Brief »
Pick out each line in these entries that contains the string "color".

Stored records:
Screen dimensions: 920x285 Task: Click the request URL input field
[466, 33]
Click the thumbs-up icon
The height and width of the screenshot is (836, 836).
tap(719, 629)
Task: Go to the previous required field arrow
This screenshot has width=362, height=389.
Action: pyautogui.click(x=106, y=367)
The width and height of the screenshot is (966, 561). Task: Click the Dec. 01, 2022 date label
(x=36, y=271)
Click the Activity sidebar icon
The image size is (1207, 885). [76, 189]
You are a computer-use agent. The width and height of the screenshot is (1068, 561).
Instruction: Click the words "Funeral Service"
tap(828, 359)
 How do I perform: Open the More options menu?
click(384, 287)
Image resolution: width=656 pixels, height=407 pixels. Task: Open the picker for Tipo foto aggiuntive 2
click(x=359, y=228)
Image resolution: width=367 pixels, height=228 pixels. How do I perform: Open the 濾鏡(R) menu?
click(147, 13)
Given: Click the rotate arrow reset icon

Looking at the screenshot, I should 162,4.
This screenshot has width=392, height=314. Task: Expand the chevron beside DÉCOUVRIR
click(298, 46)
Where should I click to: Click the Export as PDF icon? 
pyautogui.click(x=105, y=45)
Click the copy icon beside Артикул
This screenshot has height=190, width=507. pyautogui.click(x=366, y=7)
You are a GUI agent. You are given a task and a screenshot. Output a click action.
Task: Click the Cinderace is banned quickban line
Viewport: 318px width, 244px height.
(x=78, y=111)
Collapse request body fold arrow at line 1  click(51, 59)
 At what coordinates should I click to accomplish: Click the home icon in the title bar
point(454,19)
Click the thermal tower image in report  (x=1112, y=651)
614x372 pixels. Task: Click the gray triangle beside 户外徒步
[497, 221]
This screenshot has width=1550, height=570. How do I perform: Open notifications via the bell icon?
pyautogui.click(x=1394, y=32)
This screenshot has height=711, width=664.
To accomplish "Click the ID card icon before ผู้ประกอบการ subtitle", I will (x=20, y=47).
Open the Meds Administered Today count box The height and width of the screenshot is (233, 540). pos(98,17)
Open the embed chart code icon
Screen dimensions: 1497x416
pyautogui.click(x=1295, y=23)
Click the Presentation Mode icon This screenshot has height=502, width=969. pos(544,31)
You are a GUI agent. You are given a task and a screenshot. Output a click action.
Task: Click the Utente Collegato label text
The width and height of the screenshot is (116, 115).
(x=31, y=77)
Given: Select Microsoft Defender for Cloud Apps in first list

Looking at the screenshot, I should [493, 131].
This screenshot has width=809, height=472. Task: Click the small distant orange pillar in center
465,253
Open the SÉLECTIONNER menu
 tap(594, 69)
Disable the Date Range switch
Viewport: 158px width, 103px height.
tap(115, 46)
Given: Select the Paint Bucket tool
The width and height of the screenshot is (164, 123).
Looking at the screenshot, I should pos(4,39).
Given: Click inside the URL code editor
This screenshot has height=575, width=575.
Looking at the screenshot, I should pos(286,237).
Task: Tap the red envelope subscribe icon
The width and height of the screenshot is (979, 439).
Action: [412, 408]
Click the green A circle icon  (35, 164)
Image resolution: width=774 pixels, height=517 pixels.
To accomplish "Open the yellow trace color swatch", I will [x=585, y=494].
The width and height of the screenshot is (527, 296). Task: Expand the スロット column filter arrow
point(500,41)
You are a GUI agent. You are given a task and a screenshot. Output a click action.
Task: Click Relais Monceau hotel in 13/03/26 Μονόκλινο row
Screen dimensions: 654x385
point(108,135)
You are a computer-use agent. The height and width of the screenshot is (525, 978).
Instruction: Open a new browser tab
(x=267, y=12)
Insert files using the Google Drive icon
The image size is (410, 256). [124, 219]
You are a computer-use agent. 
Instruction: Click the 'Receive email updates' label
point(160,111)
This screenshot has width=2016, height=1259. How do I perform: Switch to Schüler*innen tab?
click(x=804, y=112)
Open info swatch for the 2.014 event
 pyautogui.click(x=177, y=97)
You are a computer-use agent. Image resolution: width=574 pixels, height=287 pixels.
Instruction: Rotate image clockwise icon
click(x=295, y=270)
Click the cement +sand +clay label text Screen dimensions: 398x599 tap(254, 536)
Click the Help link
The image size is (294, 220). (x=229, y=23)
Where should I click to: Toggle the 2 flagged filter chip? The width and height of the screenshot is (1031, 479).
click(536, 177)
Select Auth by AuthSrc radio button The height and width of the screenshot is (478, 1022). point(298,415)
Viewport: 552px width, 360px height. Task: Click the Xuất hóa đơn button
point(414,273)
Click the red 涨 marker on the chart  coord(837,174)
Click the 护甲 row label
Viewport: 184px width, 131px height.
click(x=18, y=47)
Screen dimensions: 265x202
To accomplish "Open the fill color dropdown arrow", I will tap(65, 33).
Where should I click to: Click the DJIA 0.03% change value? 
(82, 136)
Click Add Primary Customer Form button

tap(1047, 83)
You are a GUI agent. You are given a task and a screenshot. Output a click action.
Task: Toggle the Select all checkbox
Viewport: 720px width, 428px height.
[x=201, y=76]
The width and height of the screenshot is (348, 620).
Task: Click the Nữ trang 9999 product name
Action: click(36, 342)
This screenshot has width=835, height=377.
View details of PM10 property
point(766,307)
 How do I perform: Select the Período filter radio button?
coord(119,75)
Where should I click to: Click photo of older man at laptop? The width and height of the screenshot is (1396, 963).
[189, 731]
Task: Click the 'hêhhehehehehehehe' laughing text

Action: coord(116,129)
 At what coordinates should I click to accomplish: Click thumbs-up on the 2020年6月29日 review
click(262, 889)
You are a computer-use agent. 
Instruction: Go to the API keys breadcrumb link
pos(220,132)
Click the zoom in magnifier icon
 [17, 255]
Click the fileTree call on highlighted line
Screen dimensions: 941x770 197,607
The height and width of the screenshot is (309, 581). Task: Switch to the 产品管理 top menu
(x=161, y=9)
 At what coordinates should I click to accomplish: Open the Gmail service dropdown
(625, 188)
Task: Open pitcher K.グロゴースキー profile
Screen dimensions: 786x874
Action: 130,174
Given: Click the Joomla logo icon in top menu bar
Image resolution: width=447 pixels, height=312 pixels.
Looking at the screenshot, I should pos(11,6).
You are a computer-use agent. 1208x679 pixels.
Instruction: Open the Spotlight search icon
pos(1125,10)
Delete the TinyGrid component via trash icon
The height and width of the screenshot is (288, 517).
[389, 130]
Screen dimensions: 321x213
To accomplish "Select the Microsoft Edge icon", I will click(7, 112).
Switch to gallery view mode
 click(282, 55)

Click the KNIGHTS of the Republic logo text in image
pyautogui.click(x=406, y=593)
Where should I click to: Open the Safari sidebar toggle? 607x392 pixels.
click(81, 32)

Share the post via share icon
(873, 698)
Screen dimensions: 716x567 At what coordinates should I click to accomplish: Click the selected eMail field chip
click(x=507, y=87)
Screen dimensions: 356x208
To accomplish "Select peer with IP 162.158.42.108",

Task solution »
To accomplish "Open the yellow trace color swatch", I will [x=585, y=494].
To accomplish "Open the fill color dropdown arrow", I will tap(65, 33).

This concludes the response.